Sequenzielle Doppelrestriktionen wurden in zwei Schritten durchgeführt, jeder in Bezug auf die jeweilige Restriktionsendonuklease optimiert. Nach der ersten Restriktion wurde der Ansatz in einem Agarosegel aufgetrennt, die entsprechende DNA-Bande aus dem Gel eluiert und aufgereinigt.

Anschließend wurde die DNA mit der zweiten Restriktionsendonuklease geschnitten.

Die Restriktionen wurden für 2 bis 4 Stunden bei der für das Restriktionsenzym optimalen Reaktionstemperatur (meist 37 °C) inkubiert.

Daraufhin erfolgte eine Überprüfung der Restriktion im Agarosegel und eine anschließende Reinigung der geschnittenen DNA vor der weiteren Verwendung.

3.2.2.5 Dephosphorylierung der Plasmide vor einer Ligation

Um bei der Ligation die Wahrscheinlichkeit einer Religation der Plasmide zu verringern, wurden die Plasmide nach der Restriktion dephosphoryliert. Dazu wurden die Restriktionsansätze 30 Minuten bei 37°C mit alkalischer Shrimp-Phosphatase (SAP) inkubiert. Dabei wurden für 5'-überhängende Enden 0,1 Unit bei 1 pmol Termini benötigt. Dies entspricht ca. 2,5 µg eines 3 kb großen Plasmids. Um SAP zu inaktivieren, wurde der Ansatz für 15 Minuten bei 65 °C inkubiert.

3.2.2.6 Ligation von DNA-Fragmenten

Ziel der Ligation ist es, glatte oder überhängende Enden von DNA-Fragmenten mit Hilfe der T4-DNA-Ligase kovalent über die endständige 5´-Phosphatgruppe mit der freien 3´-OH Gruppe zu verknüpfen.

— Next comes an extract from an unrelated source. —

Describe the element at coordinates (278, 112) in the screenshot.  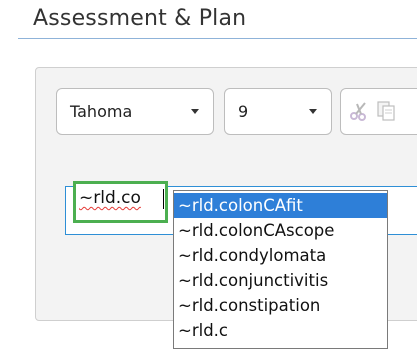
I see `font-size-dropdown: 9` at that location.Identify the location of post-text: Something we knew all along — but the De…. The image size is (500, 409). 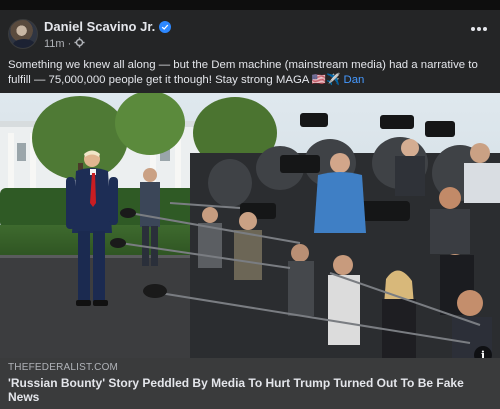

Vektoren und zu inserierende DNA-Fragmente wurden im molaren Verhältnis von 1:3 mit einer Gesamtmenge an DNA von maximal 200 ng eingesetzt. Die DNA wurde in 17 µl ddH2O aufgenommen und mit 2 µl 10x T4-DNA-Ligationspuffer versetzt. Der Reaktionsansatz wurde vermischt und nach Zugabe von 1 µl T4-DNA-Ligase 5 Minuten bei Raumtemperatur inkubiert.

Die ligierte DNA wurde ohne weitere Aufarbeitung in den Transformationen verwendet.

3.2.2.7 Konzentrationsbestimmung von DNA

Die Konzentration von DNA-Lösungen wurde spektralphotometrisch bei 260 nm bestimmt (1 OD260 = 50 µg DNA/ml). Der Quotient OD260/OD280 diente dabei als Maß für die Reinheit der DNA und betrug im Idealfall 1,8.

3.2.2.8 Abschätzung von DNA-Mengen im Agarosegel

DNA-Mengen wurden im Agarosegel über einen Vergleich der Fluoreszenzintensität der zu untersuchenden DNA-Bande mit der Fluoreszenzintensität von Banden eines quantifizierten DNA-Größenstandards abgeschätzt. Mit Hilfe eines solchen DNA-Standards konnten DNA-Mengen bis zu 15 ng im Agarosegel quantifiziert werden.